Hollenhorst, J., and King, J., concurred.

A petition for a rehearing was denied August 7, 2012, and the petition of appellant James Russell Collins for review by the Supreme Court was denied October 24, 2012, S204760.

The parties stipulated to a dismissal of the appeal on the day before the matter was initially set for oral argument based on a proposed settlement. We rejected the stipulation and recalendared oral argument because we determined that the reasons of the parties for requesting dismissal and vacating the trial court judgment did not outweigh the erosion of public trust that may result from the nullification of the judgment and the risk that it would reduce the incentive for pretrial settlement. (Code Civ. Proc., § 128, subd. (a)(8)(A), (B), superseding Neary v. Regents of University of California (1992) 3 Cal.4th 273 [10 Cal.Rptr.2d 859, 834 P.2d 119]; see City of Palmdale v. Board of Equalization (2012) 206 Cal.App.4th 329, 338 [141 Cal.Rptr.3d 719].)

In his opening brief on the cross-appeal, plaintiff had included an argument challenging the trial court’s in limine ruling excluding evidence of medical expenses in excess of those actually paid.
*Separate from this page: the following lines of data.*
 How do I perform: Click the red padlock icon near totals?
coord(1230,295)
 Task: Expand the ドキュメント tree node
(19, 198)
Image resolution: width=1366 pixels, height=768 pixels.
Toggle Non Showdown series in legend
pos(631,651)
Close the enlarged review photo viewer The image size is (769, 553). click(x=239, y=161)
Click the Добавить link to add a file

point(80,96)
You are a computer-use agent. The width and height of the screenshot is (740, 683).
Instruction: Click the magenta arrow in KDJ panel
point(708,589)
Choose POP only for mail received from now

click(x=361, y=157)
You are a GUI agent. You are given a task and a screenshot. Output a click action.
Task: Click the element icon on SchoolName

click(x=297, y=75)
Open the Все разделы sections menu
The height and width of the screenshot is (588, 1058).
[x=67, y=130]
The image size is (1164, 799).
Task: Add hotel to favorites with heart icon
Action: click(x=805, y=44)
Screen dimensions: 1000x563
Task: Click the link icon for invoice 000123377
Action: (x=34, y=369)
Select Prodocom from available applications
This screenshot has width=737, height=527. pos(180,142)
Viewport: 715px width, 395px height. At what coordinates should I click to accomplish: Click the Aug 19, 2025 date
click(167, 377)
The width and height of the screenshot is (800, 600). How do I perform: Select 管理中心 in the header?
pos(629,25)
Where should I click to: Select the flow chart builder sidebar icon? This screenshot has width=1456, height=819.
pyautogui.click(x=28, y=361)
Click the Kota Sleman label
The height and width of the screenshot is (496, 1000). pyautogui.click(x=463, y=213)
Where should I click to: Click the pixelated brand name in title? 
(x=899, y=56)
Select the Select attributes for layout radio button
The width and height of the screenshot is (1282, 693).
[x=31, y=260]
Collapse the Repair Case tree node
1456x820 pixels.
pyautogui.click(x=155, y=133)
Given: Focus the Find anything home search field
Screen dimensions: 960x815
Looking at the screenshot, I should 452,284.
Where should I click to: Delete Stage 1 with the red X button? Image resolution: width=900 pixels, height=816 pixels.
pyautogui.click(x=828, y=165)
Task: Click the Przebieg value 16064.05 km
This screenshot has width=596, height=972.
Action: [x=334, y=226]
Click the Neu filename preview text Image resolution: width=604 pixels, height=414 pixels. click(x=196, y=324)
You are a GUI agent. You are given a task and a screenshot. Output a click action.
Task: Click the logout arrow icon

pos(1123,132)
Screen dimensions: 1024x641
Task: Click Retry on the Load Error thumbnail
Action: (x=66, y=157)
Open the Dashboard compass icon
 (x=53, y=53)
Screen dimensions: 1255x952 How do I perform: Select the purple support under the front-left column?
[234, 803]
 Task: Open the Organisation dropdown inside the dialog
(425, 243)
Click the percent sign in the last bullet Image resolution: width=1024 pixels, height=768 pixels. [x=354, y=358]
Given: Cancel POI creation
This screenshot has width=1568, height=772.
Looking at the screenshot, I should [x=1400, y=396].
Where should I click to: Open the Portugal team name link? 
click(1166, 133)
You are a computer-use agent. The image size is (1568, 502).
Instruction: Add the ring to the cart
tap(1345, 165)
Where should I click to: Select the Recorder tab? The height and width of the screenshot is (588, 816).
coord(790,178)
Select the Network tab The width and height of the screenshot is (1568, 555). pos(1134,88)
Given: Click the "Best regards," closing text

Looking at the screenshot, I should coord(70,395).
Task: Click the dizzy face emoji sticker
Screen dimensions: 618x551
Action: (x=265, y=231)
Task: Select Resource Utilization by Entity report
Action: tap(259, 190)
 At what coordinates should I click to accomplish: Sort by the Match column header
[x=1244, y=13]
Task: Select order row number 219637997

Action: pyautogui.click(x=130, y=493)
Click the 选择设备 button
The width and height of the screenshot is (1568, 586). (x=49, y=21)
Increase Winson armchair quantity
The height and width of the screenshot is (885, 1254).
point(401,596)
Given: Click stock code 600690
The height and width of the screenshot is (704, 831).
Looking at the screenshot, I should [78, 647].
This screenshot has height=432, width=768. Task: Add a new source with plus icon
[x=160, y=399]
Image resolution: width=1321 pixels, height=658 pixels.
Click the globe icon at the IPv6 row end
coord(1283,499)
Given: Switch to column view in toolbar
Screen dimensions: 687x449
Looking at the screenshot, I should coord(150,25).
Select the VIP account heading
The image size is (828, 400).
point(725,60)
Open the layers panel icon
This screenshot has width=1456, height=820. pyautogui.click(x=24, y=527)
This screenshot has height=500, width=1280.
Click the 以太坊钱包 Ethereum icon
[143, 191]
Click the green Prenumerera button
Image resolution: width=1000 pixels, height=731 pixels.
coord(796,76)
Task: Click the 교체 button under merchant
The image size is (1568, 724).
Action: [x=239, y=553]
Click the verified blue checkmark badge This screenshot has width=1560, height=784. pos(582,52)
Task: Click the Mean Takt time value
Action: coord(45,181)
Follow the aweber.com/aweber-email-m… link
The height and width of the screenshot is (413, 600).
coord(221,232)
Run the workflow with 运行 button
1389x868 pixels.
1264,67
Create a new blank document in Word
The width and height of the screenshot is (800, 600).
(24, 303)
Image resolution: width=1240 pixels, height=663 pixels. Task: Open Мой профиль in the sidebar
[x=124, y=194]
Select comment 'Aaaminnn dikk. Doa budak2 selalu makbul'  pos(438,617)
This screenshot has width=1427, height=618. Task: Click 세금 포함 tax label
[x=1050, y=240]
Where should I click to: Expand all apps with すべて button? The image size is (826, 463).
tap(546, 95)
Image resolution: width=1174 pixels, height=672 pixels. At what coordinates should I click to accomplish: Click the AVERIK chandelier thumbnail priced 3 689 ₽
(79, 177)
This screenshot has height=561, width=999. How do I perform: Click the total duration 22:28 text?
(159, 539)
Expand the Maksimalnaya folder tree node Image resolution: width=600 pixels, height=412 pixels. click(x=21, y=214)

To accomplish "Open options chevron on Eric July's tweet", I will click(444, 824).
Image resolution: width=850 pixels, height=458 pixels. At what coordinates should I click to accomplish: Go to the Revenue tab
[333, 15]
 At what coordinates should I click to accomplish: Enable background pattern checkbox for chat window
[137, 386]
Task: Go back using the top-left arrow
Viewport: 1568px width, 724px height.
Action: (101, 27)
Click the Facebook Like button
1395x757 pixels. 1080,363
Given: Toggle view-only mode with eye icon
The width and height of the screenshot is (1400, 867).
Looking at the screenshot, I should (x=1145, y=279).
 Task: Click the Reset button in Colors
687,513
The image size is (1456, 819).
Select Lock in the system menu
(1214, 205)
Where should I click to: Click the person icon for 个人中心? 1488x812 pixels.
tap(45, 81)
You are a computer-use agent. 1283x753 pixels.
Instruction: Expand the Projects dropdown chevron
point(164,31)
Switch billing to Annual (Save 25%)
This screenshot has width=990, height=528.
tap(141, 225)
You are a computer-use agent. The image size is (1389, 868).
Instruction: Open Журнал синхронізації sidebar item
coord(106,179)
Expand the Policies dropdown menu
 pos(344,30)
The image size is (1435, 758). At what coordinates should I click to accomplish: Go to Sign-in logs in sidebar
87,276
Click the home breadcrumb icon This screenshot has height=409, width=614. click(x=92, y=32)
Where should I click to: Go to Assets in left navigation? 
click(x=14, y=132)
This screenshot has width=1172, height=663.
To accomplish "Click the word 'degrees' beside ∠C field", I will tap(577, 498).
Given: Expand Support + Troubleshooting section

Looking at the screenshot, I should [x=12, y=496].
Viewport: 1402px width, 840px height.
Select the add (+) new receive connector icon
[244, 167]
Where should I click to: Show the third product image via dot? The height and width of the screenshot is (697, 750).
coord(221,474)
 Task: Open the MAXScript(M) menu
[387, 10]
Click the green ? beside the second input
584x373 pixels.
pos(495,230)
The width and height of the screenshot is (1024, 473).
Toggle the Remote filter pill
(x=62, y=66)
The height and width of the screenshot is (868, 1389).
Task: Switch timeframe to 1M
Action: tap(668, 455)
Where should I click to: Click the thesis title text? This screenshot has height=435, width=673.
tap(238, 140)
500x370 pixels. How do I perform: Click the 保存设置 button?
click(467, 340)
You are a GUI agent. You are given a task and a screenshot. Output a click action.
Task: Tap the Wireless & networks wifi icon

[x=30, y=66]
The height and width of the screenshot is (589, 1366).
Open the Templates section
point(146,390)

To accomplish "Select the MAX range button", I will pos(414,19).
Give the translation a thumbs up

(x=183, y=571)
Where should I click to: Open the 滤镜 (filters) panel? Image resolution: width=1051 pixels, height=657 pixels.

However, following the California Supreme Court’s decision in Howell v. Hamilton Meats & Provisions (2011) 52 Cal.4th 541 [129 Cal.Rptr.3d 325, 257 P.3d 1130], plaintiff withdrew that issue.

Managers take calls whenever a derailment occurs, and may be awakened during sleep with a call regarding a derailment.

However, if the employer itself was even slightly at fault for the injury, its recoupment of benefits is entirely precluded. (Richards v. Owens-Illinois, Inc. (1997) 14 Cal.4th 985, 994 [60 Cal.Rptr.2d 103, 928 P.2d 1181], citing Roe v. Workmen's Comp. Appeals Bd. (1974) 12 Cal.3d 884, 889 [117 Cal.Rptr. 683, 528 P.2d 771].) A concurrently negligent employer is barred from reimbursement for any compensation benefits. (Engle v. Endlich (1992) 9 Cal.App.4th 1152, 1160 [12 Cal.Rptr.2d 145].) The issue of the employer’s contributory negligence is a matter of defense, although it is not necessary for the defendant to cross-complain in order to assert this defense. (C.J.L. Construction, Inc. v. Universal Plumbing (1993) 18 Cal.App.4th 376, 385, 387-388 [22 Cal.Rptr.2d 360]; Tate v. Superior Court (1963) 213 Cal.App.2d 238, 247-248 [28 Cal.Rptr. 548].) Nevertheless, some determination of comparative fault on the part of the employer is required. (Engle, at p. 1162.) Because there was no jury determination that the employer was partially at fault, we do not need to address this point.